§ ASSIGNMENT: Somewhere below, one line contains "CSB Explorer Bible for Kids Scripture" and a later line contains "CSB One Big Story Bible, Blue". Output those two lines and everything between them exactly, and nothing else.
##### RECORD EXTRACTS #####
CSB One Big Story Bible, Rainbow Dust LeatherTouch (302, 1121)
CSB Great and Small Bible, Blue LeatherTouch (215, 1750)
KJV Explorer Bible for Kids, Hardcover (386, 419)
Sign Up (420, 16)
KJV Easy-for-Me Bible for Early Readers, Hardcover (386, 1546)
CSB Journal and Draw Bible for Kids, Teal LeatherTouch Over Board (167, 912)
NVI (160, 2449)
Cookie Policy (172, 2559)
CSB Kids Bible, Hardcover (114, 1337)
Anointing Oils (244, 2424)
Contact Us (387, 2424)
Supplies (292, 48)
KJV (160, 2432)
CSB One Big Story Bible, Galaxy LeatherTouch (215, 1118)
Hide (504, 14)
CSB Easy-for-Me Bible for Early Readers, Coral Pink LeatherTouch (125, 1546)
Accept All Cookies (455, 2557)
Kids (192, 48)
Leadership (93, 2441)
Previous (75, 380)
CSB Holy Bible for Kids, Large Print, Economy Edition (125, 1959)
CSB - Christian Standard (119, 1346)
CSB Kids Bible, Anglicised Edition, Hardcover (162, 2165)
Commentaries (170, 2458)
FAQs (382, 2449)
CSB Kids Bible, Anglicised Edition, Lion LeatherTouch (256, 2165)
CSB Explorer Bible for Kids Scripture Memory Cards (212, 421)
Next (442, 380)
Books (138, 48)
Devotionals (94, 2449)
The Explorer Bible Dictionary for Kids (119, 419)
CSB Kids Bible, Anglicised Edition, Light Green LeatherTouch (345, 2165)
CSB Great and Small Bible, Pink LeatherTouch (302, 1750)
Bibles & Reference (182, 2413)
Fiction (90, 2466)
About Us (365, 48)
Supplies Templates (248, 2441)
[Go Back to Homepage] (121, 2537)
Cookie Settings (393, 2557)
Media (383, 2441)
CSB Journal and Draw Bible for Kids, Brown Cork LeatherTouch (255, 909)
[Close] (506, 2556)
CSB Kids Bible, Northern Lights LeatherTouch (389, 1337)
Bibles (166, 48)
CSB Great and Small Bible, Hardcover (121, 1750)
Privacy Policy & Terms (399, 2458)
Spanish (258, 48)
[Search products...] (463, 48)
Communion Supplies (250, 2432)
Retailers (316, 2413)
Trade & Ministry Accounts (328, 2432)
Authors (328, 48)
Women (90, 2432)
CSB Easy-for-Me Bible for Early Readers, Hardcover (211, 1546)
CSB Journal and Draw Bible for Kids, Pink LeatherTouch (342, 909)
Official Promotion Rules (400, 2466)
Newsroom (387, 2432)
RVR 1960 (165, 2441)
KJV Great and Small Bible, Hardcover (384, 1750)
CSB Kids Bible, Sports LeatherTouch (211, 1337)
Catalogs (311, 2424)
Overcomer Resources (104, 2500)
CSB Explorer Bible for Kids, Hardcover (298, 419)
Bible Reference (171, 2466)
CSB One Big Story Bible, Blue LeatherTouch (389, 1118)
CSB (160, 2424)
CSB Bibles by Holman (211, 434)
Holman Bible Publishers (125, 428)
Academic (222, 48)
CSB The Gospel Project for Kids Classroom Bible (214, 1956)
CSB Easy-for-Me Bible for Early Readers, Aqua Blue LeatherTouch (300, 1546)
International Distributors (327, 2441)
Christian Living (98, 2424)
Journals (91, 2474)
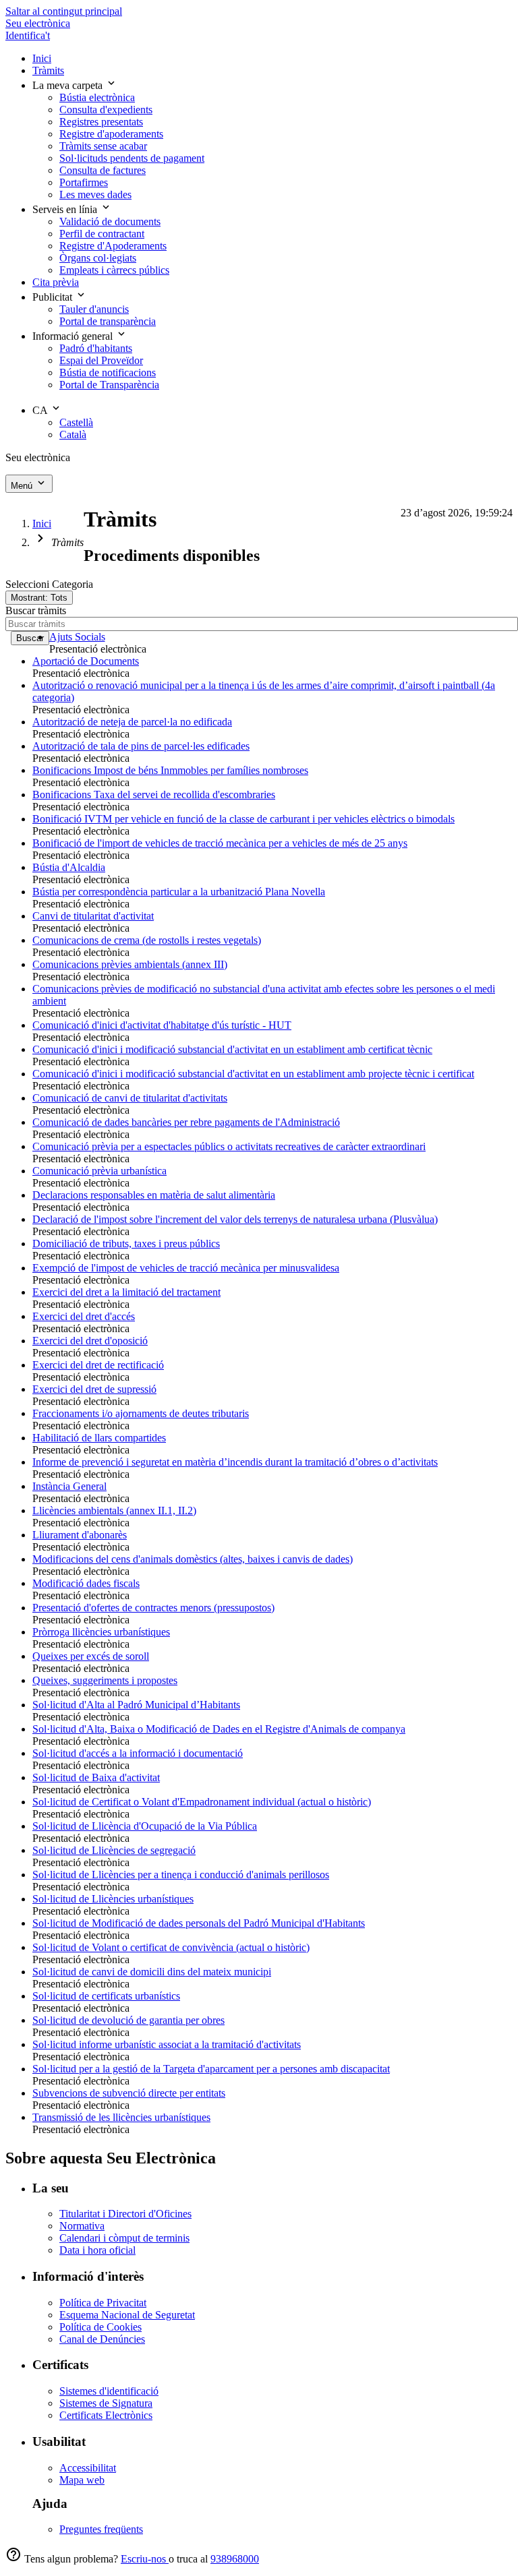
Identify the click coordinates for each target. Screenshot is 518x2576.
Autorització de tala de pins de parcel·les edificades (141, 746)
#####
§ RESULT FOR THIS TASK:
CSB Explorer Bible for Kids Scripture Memory Cards (212, 421)
Next (442, 380)
Books (138, 48)
Devotionals (94, 2449)
The Explorer Bible Dictionary for Kids (119, 419)
CSB Kids Bible, Anglicised Edition, Light Green LeatherTouch (345, 2165)
CSB Great and Small Bible, Pink LeatherTouch (302, 1750)
Bibles & Reference (182, 2413)
Fiction (90, 2466)
About Us (365, 48)
Supplies Templates (248, 2441)
[Go Back to Homepage] (121, 2537)
Cookie Settings (393, 2557)
Media (383, 2441)
CSB Journal and Draw Bible for Kids, Brown Cork LeatherTouch (255, 909)
[Close] (506, 2556)
CSB Kids Bible, Northern Lights LeatherTouch (389, 1337)
Bibles (166, 48)
CSB Great and Small Bible, Hardcover (121, 1750)
Privacy Policy & Terms (399, 2458)
Spanish (258, 48)
[Search products...] (463, 48)
Communion Supplies (250, 2432)
Retailers (316, 2413)
Trade & Ministry Accounts (328, 2432)
Authors (328, 48)
Women (90, 2432)
CSB Easy-for-Me Bible for Early Readers, Hardcover (211, 1546)
CSB Journal and Draw Bible for Kids, Pink LeatherTouch (342, 909)
Official Promotion Rules (400, 2466)
Newsroom (387, 2432)
RVR 1960 (165, 2441)
KJV Great and Small Bible, Hardcover (384, 1750)
CSB Kids Bible, Sports LeatherTouch (211, 1337)
Catalogs (311, 2424)
Overcomer Resources (104, 2500)
CSB Explorer Bible for Kids, Hardcover (298, 419)
Bible Reference (171, 2466)
CSB One Big Story Bible, Blue LeatherTouch (389, 1118)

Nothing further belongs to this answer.